The bar has been set pretty high to top RSA 2009 next year...

It’s that time of year again…the trees are budding, folks are exiting the winter doldrums and the RSA conference is back again. Yep, every IT Security vendor from New York to Norway, Boston to Budapest and California to Canada is trying to tell you how their solutions will help your organization secure something. 

Some observations from Day 1…

First off – the major news publications are paying attention to our announcement of AppDetectivePro 6.0 User Rights Review.

Oracle acquiring Sun somehow has dominated the conversations on the exhibit floor and briefing rooms. With this announcement, Oracle has managed to dominate headlines at RSA, and its not exactly a security play.

However, there was definitely some banter on the Pentagon hack of their F-35 Lightning II jetfighter project data. What had some folks buzzing was the Journal article’s startling statistic that the government has experienced 18,050 breaches last year.

Compliance is king. We’ve been saying it at AppSec for quite some time now – but honestly organizations MIGHT be getting it now. You can’t silo compliance and security separately – smart companies get this, like us! But it never ceases to amaze when companies integrate half-baked compliance language into how they position themselves…

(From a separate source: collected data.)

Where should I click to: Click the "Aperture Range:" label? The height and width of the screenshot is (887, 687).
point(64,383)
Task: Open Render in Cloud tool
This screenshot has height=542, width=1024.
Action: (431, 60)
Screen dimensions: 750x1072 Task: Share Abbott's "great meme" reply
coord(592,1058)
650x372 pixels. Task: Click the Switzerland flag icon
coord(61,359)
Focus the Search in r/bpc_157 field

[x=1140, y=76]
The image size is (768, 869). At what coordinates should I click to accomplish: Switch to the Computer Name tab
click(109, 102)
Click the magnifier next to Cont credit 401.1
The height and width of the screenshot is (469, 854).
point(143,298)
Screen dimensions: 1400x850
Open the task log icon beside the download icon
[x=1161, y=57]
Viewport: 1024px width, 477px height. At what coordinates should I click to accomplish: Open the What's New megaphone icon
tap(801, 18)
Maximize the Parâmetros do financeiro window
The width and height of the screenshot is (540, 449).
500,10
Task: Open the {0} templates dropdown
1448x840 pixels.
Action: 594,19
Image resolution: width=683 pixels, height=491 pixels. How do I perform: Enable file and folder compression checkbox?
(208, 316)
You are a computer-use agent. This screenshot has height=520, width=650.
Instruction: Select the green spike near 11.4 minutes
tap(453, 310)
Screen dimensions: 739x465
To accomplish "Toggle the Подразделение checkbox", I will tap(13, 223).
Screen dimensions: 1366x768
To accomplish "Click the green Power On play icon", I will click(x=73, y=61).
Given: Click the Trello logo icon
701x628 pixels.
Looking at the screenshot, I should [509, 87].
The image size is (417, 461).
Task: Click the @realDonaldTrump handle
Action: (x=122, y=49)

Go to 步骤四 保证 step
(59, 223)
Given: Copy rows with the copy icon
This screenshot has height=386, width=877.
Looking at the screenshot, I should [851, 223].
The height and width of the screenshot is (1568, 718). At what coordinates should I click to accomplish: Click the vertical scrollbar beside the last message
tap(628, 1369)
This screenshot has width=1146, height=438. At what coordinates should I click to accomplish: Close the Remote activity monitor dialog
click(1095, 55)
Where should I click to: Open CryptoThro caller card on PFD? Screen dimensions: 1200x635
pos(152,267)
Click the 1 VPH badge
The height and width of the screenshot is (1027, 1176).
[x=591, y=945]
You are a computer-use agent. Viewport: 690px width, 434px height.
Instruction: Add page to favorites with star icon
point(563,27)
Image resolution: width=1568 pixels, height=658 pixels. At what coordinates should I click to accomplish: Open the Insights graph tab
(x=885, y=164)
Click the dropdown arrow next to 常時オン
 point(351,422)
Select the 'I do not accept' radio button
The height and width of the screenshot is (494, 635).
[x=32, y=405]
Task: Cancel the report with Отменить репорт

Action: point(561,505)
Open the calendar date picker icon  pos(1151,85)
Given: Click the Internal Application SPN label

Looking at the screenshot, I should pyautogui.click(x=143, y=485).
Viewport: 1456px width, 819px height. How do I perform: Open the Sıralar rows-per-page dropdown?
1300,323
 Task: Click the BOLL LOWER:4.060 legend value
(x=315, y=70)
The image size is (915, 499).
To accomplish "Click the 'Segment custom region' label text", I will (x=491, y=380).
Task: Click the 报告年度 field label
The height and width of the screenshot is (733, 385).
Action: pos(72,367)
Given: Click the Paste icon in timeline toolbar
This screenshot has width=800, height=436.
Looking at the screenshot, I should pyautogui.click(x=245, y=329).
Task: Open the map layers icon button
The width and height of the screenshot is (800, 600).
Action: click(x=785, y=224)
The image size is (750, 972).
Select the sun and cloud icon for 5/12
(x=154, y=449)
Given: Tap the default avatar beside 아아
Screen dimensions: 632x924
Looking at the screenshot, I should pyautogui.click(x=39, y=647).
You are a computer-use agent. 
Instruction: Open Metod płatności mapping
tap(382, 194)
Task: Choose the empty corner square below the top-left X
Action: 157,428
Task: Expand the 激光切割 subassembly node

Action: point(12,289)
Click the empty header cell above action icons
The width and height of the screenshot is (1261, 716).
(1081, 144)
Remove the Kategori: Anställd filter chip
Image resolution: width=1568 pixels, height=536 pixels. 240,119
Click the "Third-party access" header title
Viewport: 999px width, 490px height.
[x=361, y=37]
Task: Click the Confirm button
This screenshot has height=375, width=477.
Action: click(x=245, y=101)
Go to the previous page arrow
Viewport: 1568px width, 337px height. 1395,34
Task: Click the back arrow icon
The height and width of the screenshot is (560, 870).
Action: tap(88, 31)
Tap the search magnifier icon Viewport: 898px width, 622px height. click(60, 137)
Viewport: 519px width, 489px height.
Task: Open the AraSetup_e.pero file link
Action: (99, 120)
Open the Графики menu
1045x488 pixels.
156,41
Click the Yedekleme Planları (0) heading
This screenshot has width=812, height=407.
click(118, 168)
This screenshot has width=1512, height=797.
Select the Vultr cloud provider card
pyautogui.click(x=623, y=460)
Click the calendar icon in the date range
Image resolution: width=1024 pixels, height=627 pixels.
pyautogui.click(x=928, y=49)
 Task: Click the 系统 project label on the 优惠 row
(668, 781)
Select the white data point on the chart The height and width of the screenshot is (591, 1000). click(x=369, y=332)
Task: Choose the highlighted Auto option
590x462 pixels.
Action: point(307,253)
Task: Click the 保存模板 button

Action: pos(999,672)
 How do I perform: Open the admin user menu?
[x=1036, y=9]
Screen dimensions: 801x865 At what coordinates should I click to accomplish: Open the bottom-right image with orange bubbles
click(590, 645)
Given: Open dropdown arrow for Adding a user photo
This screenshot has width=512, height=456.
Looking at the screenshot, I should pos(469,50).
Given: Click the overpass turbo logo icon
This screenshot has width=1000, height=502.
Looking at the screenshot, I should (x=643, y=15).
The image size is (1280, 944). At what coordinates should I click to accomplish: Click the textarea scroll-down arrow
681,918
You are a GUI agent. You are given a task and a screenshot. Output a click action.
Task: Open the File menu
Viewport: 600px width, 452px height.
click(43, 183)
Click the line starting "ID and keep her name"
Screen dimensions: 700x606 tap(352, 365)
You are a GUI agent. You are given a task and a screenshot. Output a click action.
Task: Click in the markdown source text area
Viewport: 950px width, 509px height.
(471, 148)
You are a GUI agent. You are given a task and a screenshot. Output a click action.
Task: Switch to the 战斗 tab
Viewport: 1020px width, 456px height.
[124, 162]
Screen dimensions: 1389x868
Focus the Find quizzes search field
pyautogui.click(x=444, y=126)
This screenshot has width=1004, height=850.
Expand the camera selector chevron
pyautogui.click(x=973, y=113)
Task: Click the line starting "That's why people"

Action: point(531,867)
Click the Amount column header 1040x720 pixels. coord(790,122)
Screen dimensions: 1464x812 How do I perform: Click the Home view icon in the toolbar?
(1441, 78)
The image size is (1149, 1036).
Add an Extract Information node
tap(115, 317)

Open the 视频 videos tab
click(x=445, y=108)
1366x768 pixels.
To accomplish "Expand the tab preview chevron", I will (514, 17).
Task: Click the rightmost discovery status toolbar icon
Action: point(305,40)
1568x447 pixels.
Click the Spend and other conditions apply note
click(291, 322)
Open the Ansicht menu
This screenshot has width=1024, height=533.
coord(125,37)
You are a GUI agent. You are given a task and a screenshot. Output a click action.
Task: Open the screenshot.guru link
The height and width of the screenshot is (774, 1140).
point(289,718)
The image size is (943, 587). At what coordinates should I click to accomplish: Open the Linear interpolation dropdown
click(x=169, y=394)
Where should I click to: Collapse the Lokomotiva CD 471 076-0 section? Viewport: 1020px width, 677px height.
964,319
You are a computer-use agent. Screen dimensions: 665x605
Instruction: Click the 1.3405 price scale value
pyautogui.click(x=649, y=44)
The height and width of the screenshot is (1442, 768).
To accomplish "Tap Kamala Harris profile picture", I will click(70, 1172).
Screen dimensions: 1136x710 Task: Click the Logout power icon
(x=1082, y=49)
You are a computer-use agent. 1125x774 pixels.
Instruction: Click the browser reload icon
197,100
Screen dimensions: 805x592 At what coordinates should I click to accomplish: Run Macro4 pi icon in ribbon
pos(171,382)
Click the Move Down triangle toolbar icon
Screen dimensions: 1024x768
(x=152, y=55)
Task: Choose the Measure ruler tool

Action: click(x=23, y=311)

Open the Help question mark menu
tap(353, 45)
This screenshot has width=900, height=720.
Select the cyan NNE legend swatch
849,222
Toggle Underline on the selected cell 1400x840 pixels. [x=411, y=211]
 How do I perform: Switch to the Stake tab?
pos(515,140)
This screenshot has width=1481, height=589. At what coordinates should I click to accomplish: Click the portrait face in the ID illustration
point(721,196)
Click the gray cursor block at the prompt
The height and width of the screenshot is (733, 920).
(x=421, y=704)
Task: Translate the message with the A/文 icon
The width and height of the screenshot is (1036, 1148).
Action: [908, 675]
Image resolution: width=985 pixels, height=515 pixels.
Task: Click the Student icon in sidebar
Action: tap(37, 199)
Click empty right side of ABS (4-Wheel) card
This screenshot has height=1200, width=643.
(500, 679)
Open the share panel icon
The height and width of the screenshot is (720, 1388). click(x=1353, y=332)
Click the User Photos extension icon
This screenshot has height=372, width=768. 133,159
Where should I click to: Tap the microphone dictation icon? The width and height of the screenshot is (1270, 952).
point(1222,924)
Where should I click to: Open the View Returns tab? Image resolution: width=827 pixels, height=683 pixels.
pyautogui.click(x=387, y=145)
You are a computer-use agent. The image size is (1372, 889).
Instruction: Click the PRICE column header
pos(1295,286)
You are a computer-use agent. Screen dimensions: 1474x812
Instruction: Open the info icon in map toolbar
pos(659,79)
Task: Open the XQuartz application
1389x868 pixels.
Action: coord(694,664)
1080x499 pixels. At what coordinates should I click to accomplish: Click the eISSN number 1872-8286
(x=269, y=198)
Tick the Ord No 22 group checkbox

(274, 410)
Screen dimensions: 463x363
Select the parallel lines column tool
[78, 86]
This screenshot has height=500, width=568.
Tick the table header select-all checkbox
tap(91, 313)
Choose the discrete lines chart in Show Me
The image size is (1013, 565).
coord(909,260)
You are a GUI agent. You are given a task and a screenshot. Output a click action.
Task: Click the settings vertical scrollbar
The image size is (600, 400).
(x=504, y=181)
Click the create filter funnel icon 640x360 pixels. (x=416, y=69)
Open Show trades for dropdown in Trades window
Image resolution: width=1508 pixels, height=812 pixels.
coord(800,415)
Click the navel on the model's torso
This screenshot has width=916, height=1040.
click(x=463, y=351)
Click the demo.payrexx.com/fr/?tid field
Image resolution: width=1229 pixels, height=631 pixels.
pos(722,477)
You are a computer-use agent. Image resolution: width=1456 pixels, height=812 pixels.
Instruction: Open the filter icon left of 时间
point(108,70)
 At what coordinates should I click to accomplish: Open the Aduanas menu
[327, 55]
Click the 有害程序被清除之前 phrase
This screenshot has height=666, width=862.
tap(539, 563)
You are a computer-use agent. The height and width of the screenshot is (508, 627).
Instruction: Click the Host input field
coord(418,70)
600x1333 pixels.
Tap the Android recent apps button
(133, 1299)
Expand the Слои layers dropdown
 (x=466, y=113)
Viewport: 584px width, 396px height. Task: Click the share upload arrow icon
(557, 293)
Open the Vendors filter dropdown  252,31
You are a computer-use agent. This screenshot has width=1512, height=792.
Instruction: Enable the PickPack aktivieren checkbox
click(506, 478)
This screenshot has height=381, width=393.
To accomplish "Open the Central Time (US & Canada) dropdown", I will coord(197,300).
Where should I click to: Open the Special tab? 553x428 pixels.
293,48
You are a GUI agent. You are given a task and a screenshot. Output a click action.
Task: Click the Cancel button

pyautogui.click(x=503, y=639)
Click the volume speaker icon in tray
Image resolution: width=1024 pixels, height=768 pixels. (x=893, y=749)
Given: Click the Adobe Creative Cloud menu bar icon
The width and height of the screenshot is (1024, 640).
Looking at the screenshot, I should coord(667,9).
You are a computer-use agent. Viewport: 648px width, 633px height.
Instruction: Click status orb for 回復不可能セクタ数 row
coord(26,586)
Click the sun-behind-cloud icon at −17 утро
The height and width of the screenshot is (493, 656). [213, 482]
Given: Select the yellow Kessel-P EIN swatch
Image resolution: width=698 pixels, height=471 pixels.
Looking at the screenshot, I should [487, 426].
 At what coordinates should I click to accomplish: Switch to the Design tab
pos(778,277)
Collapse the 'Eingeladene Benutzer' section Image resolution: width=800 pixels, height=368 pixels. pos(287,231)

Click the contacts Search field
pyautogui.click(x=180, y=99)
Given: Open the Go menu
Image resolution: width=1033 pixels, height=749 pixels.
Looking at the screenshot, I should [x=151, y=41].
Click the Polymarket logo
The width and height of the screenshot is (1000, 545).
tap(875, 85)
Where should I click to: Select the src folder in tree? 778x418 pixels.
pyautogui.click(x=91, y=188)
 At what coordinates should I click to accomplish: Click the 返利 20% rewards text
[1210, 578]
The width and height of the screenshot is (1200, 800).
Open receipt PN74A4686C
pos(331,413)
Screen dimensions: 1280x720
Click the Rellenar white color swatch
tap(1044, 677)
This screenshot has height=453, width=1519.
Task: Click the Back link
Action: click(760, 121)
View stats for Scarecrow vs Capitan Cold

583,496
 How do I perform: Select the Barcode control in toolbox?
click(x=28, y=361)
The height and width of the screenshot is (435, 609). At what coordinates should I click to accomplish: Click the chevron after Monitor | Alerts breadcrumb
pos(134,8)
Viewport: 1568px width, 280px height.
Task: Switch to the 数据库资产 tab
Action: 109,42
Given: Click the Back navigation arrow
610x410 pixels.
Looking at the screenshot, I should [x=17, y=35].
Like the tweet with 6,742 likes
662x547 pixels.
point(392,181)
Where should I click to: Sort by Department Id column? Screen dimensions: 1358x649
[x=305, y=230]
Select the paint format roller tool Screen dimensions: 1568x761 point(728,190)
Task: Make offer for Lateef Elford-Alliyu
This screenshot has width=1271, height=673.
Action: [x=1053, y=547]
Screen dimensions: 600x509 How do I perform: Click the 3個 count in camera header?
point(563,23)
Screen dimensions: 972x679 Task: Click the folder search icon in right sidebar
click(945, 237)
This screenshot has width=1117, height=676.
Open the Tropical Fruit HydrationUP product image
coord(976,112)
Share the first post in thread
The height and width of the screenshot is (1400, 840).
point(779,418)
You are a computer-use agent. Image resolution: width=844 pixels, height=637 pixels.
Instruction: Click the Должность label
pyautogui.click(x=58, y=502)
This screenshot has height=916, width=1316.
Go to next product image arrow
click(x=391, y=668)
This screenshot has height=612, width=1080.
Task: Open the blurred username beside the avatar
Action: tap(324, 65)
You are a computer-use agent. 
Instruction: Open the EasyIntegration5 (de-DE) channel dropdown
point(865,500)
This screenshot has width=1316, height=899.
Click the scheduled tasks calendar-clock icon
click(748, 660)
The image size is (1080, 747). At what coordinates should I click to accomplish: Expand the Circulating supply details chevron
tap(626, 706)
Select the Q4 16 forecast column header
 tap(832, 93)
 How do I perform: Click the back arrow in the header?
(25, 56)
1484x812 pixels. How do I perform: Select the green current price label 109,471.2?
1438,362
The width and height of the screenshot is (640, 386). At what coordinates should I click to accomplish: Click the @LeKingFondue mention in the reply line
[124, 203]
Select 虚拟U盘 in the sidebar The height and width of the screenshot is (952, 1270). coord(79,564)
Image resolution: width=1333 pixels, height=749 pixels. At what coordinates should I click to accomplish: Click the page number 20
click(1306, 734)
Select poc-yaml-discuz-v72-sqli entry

We met with Byron Achiodo of USA Today/Last Watchdog blog today – if you aren’t reading his articles (or his book) you are missing out. http://lastwatchdog.com/  Its interesting listening to what he’s working on because he is a guy who wants to get inside what is REALLY happening in the hacker universe – what are they doing, how, and how the heck to we stop them? (Um, protect your database environment.)

There’s a lot of anticipation for Melissa Hathaway’s keynote tomorrow on her review of President Obama’s cybersecurity plan. There’s a lot at stake to determine the key areas of focus, not to mention the $$$ supporting this plan.

Flower power - FaceTime staged mock protests across the way from our booth complete with sit-in’s and a guy strumming a guitar. When did the Moscone Center become part of the Haight?